◆ **Exercise prompt**:
Reproduce the material below line for line without changing a word, and leave the pictures out.

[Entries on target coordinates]
* START *

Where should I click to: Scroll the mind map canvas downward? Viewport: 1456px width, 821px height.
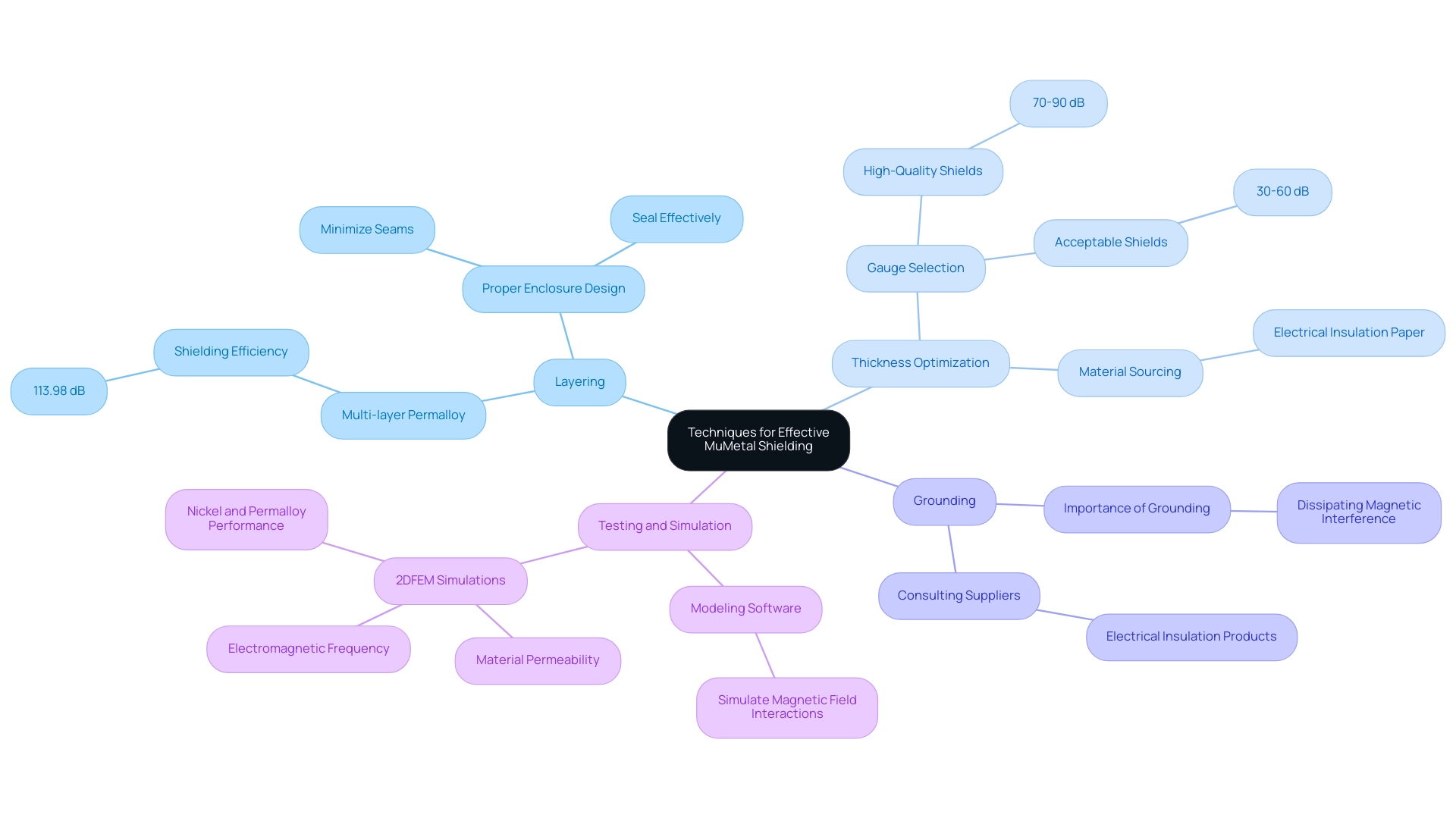pos(728,410)
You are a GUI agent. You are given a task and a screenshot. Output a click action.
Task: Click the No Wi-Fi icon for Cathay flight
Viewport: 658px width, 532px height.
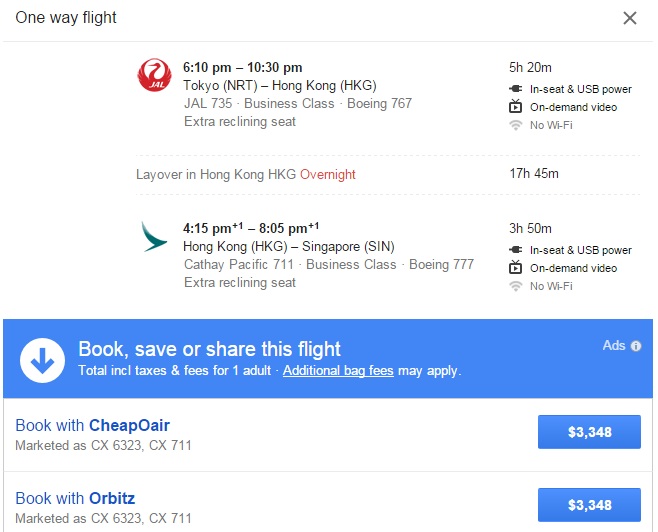516,287
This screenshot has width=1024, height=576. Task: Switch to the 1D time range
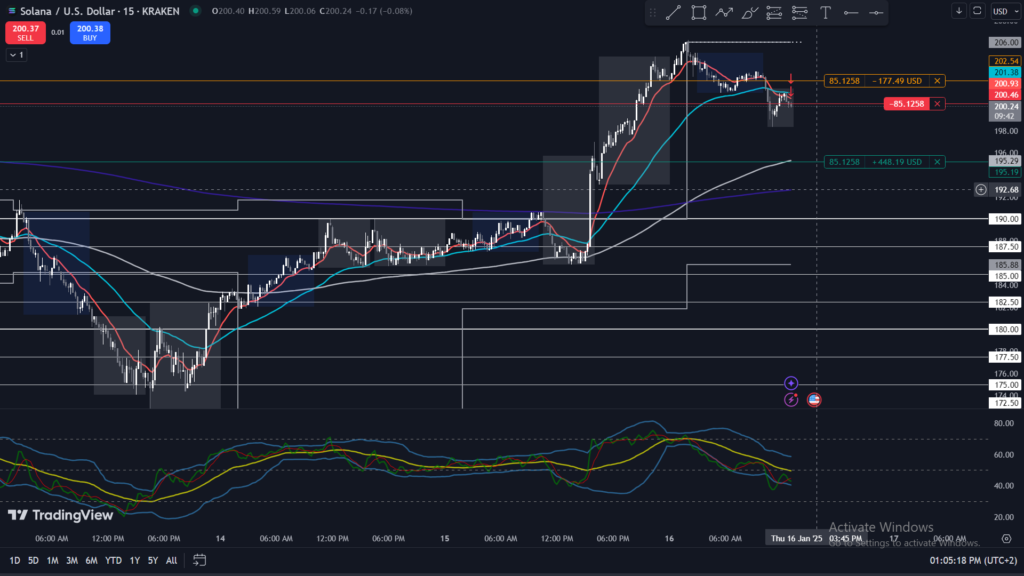(15, 560)
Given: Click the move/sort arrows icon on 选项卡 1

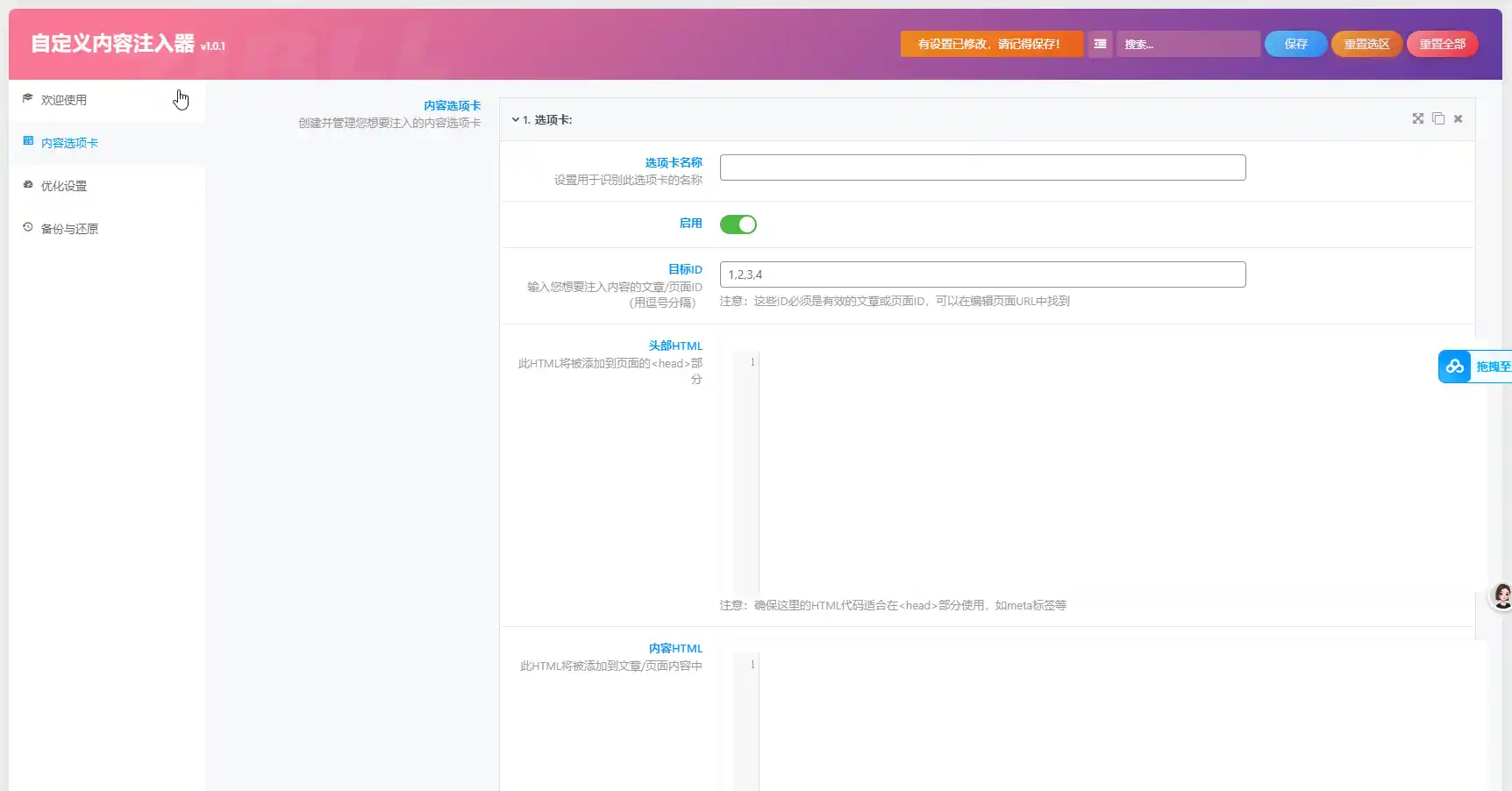Looking at the screenshot, I should (x=1417, y=119).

* END *

◆ **The result**:
Where should I click to: Scroll the mind map canvas downward? Viewport: 1456px width, 821px height.
pos(728,410)
You are a GUI agent. You are given a task and a screenshot. Output a click action.
Task: Click the No Wi-Fi icon for Cathay flight
Viewport: 658px width, 532px height.
516,287
This screenshot has width=1024, height=576. Task: Switch to the 1D time range
(15, 560)
Given: Click the move/sort arrows icon on 选项卡 1

Looking at the screenshot, I should (x=1417, y=119).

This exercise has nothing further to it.